__TEXT PROVIDED__.
·····
Tell me you’ve never had a proper job without telling me you’ve never had a proper job.
Sounds like CN has a backup - what’s yours?
Tell me you’ve never had a proper job without telling me you’ve never had a proper job.
Sounds like CN has a backup - what’s yours?
I don’t think this works quite the way you think it does. You’re technically not wrong, but it would require going back and doing a residency in something else or practicing in an discipline that he is not board certified in, which is possible, but severely limits your employment opportunities. For example, his current employer would be highly unlikely to just move him to another office and have him do primary care or whatever.
Nature abhors a vacuum and the covid thread abhors a trolling vacuum.
This is how I took it as well. Brain fog is such a non-specific term. Depending on how it manifests itself, it could affect the other professions listed more than Cuse’s. Or less. It’s just unknown at this point.
Is “brain cloud” a better term?
About the same, imo.
Grunching
Wouldn’t it be something if Covid did more damage i the species long term by making human lives shorter and more miserable vs directly causing short term deaths.
The Eye of Sauron swings in my direction it seems - this thread does indeed abhor a vacuum.
Well that got dark quick.
Certainly wouldn’t be the first virus to do that.
·····
__DATA FOR ANALYSIS__.
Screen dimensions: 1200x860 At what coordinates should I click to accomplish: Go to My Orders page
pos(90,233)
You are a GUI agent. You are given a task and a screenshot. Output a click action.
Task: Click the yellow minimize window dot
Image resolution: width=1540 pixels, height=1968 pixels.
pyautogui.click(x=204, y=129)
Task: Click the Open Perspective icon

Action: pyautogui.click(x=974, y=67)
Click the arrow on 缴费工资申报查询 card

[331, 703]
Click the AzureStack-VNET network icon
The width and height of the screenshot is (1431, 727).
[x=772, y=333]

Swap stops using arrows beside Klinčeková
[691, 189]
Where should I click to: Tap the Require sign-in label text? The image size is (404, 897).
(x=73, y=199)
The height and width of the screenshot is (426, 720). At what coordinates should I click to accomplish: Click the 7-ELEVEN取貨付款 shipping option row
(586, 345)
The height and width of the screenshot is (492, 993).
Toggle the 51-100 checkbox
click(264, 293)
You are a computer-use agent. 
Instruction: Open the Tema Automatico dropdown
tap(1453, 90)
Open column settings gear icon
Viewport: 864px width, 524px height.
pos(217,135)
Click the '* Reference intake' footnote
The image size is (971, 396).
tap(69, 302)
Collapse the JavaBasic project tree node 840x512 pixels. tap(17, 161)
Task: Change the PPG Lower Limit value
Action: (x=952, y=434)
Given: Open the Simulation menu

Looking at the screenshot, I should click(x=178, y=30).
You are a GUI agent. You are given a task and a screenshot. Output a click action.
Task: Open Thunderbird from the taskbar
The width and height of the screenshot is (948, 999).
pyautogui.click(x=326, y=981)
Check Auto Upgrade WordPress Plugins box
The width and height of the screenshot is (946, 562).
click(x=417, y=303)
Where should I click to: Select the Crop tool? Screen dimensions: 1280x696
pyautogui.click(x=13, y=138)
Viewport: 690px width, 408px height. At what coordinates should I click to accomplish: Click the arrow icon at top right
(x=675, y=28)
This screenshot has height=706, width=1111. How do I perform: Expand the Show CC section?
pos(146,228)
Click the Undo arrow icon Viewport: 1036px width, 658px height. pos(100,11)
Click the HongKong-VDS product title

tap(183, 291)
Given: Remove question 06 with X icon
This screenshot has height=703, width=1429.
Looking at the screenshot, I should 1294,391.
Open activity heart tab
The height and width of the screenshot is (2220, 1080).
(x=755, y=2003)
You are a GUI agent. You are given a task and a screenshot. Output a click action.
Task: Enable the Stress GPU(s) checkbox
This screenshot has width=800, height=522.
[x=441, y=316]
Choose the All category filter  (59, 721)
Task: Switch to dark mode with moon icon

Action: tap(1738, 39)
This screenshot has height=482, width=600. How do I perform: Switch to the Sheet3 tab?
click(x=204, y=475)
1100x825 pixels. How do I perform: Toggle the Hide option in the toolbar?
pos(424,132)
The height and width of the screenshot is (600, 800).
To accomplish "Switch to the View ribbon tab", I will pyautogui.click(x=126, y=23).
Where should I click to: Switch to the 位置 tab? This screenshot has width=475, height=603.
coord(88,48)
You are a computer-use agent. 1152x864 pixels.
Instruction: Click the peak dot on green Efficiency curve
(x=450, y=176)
·····
__YOUR GOAL__. Carry on the forum thread about COVID and brain fog from its final post.

__YOUR RESPONSE__.
It is a known fact that ME/CFS very frequently develops subsequent to a viral infection, for example:
Most commonly, the disorder develops in the aftermath of acute infections, predominantly from viruses, e.g., Epstein-Barr virus, SARS coronavirus, influenza virus, Ebola virus, enteroviruses, etc.
The article above is arguing for neuroglial dysfunction as an explanation for at least a subset of ME/CFS cases, although the evidence base is complex and unclear. There’s also some very interesting research coming out at the moment linking COVID brain fog to neuroglial dysfunction:
Microglia are sort of like the central nervous system’s hungry scavengers. They are immune cells that clean up the brain by chomping on dead and unwanted neural debris, among other important functions. “There’s a unique subpopulation of microglia in the white matter called axon tract microglia,” Monje says. These have a specific genetic signature, she continues, and “are exquisitely sensitive to a wide range of insults,” like inflammatory or toxic stimuli.
In response to these stimuli, microglia can become perpetually reactive. One consequence is that they can begin eating away at needed neurons or other brain cells, which further disrupts the brain’s homeostasis. In the case of Covid-19, the scientists found that this reactivity persisted even at seven weeks after infection. Monje’s team had seen similar elevation in this activity following chemotherapy and in brain samples from human patients who were infected with Covid-19. In the hippocampus (the area of the brain closely associated with memory), this overenthusiastic cleanup effort can deter the creation of new neurons, which are linked to maintaining healthy memory.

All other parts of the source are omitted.